Antonia Rebecca Caroline Romeo (née Rice-Evans; born 20 October 1974) is a British civil servant. She is currently serving as the permanent secretary at the Ministry of Justice and Clerk of the Crown in Chancery. She was the permanent secretary at the Department for International Trade and before that, the British consul-general in New York for the Foreign and Commonwealth Office and concurrently director-general for economic and commercial affairs in the USA.

Early life and education 
Romeo was born on 20 October 1974 in London, England, to Peter Rice-Evans and Catherine Rice-Evans. Her mother worked full-time as a professor of biochemistry. She was educated at North London Collegiate School and then Westminster School. Romeo's undergraduate education at Brasenose College, Oxford, culminated in her earning an MA in philosophy, politics and economics.

Career 
In 1996 Romeo joined the strategic consultancy firm Oliver Wyman where she worked for three years. In 1999 Romeo left the firm and earned an MSc in economics from the London School of Economics.

Joining the Civil Service
In 2000, Romeo applied for a one-year temporary contract as a professional economist in the Lord Chancellor's Department. In a 2016 interview with Management Today Romeo stated that at the time she "barely knew what the civil service did."
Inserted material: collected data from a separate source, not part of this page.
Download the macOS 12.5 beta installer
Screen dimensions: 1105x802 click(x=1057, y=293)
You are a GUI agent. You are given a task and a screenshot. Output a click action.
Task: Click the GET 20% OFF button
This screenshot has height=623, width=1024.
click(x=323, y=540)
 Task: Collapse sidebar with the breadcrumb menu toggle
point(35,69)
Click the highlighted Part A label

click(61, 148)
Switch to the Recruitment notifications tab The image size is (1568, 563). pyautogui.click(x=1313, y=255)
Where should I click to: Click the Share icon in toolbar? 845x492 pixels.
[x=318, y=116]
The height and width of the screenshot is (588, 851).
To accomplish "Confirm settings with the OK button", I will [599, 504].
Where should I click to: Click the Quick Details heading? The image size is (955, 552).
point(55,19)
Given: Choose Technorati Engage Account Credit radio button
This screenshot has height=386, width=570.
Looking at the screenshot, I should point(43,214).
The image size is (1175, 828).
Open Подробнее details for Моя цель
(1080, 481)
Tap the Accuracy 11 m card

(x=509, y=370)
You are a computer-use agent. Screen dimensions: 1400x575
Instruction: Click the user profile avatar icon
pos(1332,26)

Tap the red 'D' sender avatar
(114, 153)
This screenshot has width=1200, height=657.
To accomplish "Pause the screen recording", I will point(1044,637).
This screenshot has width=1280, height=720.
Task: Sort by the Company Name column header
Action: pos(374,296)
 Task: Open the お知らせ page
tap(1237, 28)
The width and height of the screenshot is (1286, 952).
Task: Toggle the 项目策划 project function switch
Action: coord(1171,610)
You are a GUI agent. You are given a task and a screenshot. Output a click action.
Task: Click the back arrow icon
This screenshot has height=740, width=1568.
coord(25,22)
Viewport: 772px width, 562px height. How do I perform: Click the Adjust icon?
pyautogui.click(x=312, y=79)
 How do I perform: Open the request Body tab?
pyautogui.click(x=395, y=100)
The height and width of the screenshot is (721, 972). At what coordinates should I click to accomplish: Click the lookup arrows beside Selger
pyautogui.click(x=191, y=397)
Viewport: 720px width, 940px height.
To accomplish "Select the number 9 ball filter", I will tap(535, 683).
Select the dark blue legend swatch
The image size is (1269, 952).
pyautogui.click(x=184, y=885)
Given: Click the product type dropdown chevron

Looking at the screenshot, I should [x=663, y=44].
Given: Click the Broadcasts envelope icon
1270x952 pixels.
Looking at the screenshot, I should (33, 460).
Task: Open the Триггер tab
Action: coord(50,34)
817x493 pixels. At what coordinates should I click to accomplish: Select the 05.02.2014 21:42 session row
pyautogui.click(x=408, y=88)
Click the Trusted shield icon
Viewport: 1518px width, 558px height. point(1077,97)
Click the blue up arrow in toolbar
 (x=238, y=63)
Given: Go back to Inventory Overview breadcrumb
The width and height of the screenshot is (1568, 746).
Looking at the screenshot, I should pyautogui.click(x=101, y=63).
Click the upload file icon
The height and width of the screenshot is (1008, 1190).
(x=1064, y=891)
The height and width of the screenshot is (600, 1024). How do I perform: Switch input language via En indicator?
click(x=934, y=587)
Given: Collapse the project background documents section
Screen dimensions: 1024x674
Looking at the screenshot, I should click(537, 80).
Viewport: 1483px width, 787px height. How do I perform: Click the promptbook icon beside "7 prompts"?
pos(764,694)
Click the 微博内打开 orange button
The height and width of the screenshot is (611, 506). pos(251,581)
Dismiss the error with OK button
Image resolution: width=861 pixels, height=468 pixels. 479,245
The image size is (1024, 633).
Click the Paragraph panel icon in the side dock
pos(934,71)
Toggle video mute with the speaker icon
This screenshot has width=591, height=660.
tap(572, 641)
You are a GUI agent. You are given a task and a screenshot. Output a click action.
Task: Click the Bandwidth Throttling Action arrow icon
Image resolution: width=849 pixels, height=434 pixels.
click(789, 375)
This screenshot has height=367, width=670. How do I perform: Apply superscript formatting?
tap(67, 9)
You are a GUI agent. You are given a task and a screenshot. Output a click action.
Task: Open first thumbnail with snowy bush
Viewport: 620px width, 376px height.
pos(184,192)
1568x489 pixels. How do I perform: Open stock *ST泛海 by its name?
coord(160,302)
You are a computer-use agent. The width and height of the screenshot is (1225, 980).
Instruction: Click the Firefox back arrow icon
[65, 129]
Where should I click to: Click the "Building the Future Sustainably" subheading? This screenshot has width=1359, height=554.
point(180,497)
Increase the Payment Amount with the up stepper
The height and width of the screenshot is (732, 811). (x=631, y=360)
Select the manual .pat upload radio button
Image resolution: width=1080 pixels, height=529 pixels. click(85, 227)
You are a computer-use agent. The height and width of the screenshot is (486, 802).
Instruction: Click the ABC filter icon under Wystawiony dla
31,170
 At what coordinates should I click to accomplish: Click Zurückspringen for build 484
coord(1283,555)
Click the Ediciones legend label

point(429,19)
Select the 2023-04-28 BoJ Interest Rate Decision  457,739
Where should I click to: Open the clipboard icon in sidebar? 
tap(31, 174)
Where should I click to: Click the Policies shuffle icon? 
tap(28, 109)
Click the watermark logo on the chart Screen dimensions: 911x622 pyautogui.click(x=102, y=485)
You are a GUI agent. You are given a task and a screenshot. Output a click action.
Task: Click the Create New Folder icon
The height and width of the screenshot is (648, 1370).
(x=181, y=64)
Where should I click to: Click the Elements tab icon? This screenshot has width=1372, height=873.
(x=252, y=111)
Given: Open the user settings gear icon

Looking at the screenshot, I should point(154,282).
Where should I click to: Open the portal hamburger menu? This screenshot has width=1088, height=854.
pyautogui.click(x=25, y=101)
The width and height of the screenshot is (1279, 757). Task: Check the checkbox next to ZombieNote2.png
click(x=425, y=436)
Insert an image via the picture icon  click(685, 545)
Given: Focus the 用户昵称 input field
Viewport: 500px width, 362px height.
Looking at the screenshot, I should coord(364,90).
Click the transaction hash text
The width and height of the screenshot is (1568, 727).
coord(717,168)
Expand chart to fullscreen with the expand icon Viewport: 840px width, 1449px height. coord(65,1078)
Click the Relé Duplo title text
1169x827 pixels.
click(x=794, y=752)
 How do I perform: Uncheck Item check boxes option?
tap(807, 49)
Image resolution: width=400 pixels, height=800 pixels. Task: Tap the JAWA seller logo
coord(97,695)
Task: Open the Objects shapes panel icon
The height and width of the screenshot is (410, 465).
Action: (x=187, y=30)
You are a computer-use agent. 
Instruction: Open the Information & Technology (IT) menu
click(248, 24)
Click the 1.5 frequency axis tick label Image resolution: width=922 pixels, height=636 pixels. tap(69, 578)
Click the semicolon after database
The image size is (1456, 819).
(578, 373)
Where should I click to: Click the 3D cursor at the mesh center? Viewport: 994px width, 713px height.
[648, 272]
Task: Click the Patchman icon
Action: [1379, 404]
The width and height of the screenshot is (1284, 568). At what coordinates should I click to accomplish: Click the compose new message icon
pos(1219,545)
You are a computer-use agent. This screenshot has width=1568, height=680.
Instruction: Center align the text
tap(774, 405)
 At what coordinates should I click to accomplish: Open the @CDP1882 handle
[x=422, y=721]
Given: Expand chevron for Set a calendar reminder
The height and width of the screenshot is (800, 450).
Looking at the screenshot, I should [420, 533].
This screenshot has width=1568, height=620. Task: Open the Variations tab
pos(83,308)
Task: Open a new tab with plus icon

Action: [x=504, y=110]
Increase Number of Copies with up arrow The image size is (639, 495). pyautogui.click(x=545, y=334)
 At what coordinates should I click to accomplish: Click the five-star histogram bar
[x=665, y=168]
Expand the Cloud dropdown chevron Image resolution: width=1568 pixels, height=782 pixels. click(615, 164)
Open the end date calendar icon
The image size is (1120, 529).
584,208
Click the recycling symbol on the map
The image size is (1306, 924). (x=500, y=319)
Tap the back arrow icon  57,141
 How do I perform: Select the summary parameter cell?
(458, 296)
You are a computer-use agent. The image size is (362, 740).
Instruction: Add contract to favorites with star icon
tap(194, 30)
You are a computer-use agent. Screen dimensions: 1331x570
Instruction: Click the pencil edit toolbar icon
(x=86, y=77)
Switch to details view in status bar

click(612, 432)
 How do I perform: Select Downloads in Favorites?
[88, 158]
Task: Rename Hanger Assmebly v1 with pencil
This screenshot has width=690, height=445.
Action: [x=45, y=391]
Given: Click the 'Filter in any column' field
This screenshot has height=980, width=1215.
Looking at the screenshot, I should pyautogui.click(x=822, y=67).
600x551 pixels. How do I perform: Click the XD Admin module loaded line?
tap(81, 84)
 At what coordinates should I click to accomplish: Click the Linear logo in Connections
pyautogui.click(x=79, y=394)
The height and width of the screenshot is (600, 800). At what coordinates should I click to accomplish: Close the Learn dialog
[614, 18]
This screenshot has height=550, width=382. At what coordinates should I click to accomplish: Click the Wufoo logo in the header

In 2004, returning to work after the birth of her first child, Romeo became the head of the Information Rights Division within the new Department for Constitutional Affairs, in charge of freedom of information and related government policies.

In 2006, Romeo became principal private secretary to the Lord Chancellor — initially Charles Falconer, then from 2007 Jack Straw.

In 2008, Romeo transferred to the Foreign and Commonwealth Office as the Director of Whitehall Liaison Department, responsible for the FCO's relations with intelligence agencies and other government departments. She left the role in 2010.

Cabinet Office
Following the 2010 United Kingdom general election and the subsequent formation of the Cameron–Clegg coalition, Romeo transferred to the Cabinet Office as the Executive Director in the new Efficiency and Reform Group under Francis Maude. The group was responsible for reforming the government's governance and board model, as well as working with businesses.

Ministry of Justice
In 2011, after 18 months at the Cabinet Office, Romeo moved back to the Ministry of Justice, taking on the role of Director General, Transformation. Romeo was made responsible for reform and savings programmes, strategy, digital services, communications, group HR and group estates. Two years later, Romeo changed role to Director General, Criminal Justice, taking over from Helen Edwards. Romeo was responsible for all criminal justice policy and major programmes, Romeo also delivered a 2.5 year, £1bn programme to reduce reoffending among ex-offenders. Romeo left the role in February 2015 and was succeeded by Indra Morris.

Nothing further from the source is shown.